Fixed deposit is considered the safest investment option, where investors can not only park their money for a fixed tenure but also earn regular interest on it. Lenders offer rates on the deposits based on tenures, with senior citizens getting additional rates along with the normal.
FDs usually offer an interest in the range of 6 to 8 per cent, less than the return of average mutual fund returns. Still, FDs are the preferred medium of investment and savings among the masses of India, thanks to their risk-free nature, trust in banks and NBFCs and guaranteed interest, beating inflation.

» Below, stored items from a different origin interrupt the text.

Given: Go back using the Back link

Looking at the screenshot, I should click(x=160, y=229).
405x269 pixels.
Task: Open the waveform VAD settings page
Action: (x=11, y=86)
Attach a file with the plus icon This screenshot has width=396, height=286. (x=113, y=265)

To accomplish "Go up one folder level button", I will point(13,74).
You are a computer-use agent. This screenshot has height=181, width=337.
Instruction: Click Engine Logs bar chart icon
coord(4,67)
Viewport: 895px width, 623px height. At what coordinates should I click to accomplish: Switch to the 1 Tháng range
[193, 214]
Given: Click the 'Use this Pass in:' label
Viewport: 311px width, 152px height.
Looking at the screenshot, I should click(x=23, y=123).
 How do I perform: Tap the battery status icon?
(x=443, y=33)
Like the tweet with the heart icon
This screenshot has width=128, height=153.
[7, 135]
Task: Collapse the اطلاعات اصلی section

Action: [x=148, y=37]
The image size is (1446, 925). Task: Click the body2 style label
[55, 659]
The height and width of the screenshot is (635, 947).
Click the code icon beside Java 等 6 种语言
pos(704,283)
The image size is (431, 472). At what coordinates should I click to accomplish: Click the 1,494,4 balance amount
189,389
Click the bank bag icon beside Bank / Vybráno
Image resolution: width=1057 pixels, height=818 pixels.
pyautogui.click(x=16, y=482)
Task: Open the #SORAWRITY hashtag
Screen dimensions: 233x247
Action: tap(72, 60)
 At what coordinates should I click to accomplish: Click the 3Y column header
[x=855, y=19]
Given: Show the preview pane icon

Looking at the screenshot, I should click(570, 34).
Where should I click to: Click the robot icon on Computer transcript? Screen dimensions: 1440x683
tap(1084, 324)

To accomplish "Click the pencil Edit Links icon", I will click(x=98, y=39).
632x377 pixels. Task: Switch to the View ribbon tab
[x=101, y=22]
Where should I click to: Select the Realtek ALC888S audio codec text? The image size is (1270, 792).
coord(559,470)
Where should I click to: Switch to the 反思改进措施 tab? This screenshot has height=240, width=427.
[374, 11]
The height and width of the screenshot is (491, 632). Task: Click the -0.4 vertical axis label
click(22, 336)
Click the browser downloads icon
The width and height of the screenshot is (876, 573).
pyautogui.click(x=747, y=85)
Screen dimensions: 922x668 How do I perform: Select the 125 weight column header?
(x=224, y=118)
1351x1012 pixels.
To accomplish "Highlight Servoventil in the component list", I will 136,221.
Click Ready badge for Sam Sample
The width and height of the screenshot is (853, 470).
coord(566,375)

However, investors can look beyond FDs in case they want to invest in other asset classes that offer a mix of higher returns, liquidity, tax efficiency, and diversification
opportunities.
Government Bonds
A Government Security (G-Sec) is a tradeable instrument issued by the Central Government or the State Governments. It acknowledges the Government’s debt obligation. Such securities are short term (usually called treasury bills, with original maturities of less than one year) or long term (usually called Government bonds or dated securities with original maturity of one year or more). In India, the Central Government issues both, treasury bills and bonds or dated securities while the State Governments issue only bonds or dated securities, which are called the State Development Loans (SDLs). G-Secs carry practically no risk of default and, hence, are called risk-free gilt-edged instruments.
Besides providing a return in the form of coupons (interest), G-Secs offer the maximum safety as they carry the Sovereign’s commitment for payment of interest and repayment of principal.
They can be held in book entry, i.e., dematerialized/ scripless form, thus, obviating the need for safekeeping. They can also be held in physical form.
Benefits:
- G-Secs are available in a wide range of maturities from 91 days to as long as 40 years to suit the duration of varied liability structure of various institutions.
- G-Secs can be sold easily in the secondary market to meet cash requirements.
- G-Secs can also be used as collateral to borrow funds in the repo market.
- Securities such as State Development Loans (SDLs) and Special Securities (Oil bonds, UDAY bonds etc) provide attractive yields.
Corporate Bonds
Similar to government bonds, corporates also require capital to fund their projects. For that purpose, they sometimes issue bonds (debt instruments), which are known as bonds. It’s a kind of pledge, where a company is promising to return the capital taken from the investor upon maturity, along with offering regular interest, called coupon.
They are somewhat risky as companies may default the bond’s credit or interest rate. However, it offers higher return than FDs.
Several online Bond Platform Provider (OBPP) facilitate investments in certain fixed-income products. For example, Grip and Wint Wealth have OBPP licences and allow retail investors to buy corporate bonds.
Corporate Fixed Deposit
Corporate fixed deposits (FDs) are investment tools that companies use to raise money from investors. By investing in a corporate FD, you are essentially lending funds to the company in exchange for a fixed rate of interest. These deposits usually offer higher returns than traditional bank FDs but come with higher risk.
Before investing, it’s crucial to check the company’s creditworthiness. Credit rating agencies like CRISIL, CARE, and ICRA evaluate a company’s financial strength and ability to repay. Corporate FDs with an AAA rating are generally considered the safest in terms of credit risk.
Exchange-Traded Funds (ETFs)
An ETF (Exchange-Traded Fund) is a type of investment that works like a mix of a stock and a mutual fund. It is a collection of assets like stocks, bonds, or commodities, bundled together into one fund.
You can buy and sell ETFs on the stock exchanges just like regular shares. ETFs are also preferred by investors looking for an alternative to equities as they offer diversification and flexibility.
Instead of buying individual stocks, you invest in a basket of different companies pertaining to a particular asset class through ETFs. This helps reduce risk and makes investing easier, especially for beginners. ETFs are a smart way to grow wealth over time for investors looking forward to a low-risk option, compared to equity shares.